Masalah Infrastruktur hingga Regulasi
Satu faktor penting yang turut berkontribusi menjadi penyebab melempemnya ketahanan dan kedaulatan energi kita ialah masih terbatasnya infrastruktur. “Saat ini tantangan terbesar sektor energi nasional ada tertinggalnya kondisi infrastruktur energi,” ujar Maxensius Tri Sambodo, peneliti Pusat Peneliti Ekonomi Lembaga Ilmu Pengetahuan Indonesia (LIPI).
Maxensius mencontohkan kilang minyak Balongan milik PT Pertamina saat ini telah berumur 20 tahun lebih, dibangun pada tahun 1994. Kilang tersebut harus diperbaharui (upgrade) atau membangun kilang baru. Indonesia juga belum mampu membangun infrastruktur penyulingan minyak dengan tingkat oktan semakin komplek. Diakui Maxensius, pembangunan infrastruktur minyak perlu investasi yang tidak sedikit. “Infrastruktur energi ini butuh investasi banyak. Indonesia belum mampu membangun penyulingan minyak dengan oktan semakin komplek. Saya baru sadar kalau Kilang Balongan itu sudah 20 tahun lebih,” tukas Maxensius.
Selain masalah infrastruktur, kemandirian dan ketahanan energi nasional juga terkendala harga. Selain itu komitmen semua stakeholder terkait juga masih banyak diragukan oleh berbagai kalangan dan masyarakat. “Tantangan lain kemandirian dan ketahanan energi nasional adalah koordinasi. Ini lah yang perlu dijawab oleh semua pihak terkait di Tanah Air,” pungkas Max.
Persoalan lain yang tak kalah pelik adalah regulasi.
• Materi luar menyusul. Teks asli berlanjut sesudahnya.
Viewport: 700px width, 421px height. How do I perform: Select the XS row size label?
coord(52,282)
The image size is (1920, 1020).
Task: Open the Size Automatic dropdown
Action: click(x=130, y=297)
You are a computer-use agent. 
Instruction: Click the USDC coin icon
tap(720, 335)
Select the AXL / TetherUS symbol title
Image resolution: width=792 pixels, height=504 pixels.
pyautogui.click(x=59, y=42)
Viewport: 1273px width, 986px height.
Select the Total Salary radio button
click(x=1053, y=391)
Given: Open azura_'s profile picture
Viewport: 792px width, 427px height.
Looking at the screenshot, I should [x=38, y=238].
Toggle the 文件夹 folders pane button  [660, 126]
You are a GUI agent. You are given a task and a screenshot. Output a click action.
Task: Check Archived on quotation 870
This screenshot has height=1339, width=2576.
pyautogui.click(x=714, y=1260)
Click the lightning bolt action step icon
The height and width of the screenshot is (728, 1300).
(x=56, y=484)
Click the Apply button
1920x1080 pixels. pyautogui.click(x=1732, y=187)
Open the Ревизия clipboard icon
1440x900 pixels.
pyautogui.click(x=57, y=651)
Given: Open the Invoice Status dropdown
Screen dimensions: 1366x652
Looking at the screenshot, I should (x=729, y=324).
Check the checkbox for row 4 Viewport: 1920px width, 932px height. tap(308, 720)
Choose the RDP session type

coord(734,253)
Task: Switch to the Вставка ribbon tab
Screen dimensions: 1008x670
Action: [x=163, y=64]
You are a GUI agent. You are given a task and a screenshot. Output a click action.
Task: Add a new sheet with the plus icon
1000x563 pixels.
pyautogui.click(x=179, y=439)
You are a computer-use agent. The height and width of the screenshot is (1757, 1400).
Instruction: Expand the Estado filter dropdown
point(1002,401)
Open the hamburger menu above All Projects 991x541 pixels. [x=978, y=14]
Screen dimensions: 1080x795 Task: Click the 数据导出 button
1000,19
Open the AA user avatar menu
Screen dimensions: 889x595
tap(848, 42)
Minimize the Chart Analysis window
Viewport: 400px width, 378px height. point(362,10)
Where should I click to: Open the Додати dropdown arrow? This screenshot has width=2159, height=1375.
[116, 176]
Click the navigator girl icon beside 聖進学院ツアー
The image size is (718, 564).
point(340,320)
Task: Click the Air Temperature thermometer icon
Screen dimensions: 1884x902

Pakar Energy Security Dirgo Purbo melihat ada persoalan mendasar terkait UU Migas yang perlu diamandemen. Dia ini menilai, keberadaan SKK Migas dan BPH Migas, dilihat sebagai bagian dari skema asing untuk memarginalisasi peran atau penguasaan migas Indonesia dari hulu hingga hilir.
“Coba bandingkan dengan UU Pertamina No 8/1971, dimana Pertamina menguasai bisnis strategis itu dari hulu hingga hilir, sementara sekarang kondisinya di-un-bundling. Kalau mau fair, harusnya bukan hanya SKK Migas yang dibubarkan tetapi BPH Migas juga yang mengatur tataniaga minyak di sektor hilir,” kata Dirgo.
Menurut Dirgo, dualisme kekuatan politik antara pemerintah Jokowi-JK dengan Koalisi Merah Putih (KMP) di parlemen akan diuji keberpihakannya melalui amandemen undang-undang (UU) minyak dan gas bumi nomor 22 tahun 2001. “Kedua kekuatan itu kan mengklaim sebagai yang berpihak kepada kepentingan rakyat,” katanya.
Dirgo menambahkan, siapa yang menolak melakukan amandemen terhadap undang-undang migas tersebut berarti kelompok yang ingin mempertahankan Indonesia sebagai Negara importer minyak.
Oleh karena itu, jelas Dirgo, Dia mendukung upaya DPR yang akan mengamandemen 122 undang-undang yang dinilai pro asing. “Amandemen itu dibutuhkan demi kepentingan nasional. Ini semata-mata untuk memberikan perlindungan kepada sumber daya alam kita dan Indonesia agar tidak terus menjadi bangsa pengimpor,” tegasnya.
Dilain pihak, Bank Indonesia (BI) berpandangan bahwa kedaulatan energi menjadi satu prasyarat penting dalam menjaga stabilitas ekonomi Indonesia. Pasalnya, ketersediaan sumber-sumber energi seperti Bahan Bakar Minyak (BBM), listrik, dan gas sangat dibutuhkan bagi perkembangan sektor industri yang memiliki peranan penting dalam penyerapan tenaga kerja dan penguatan daya saing ekspor Indonesia.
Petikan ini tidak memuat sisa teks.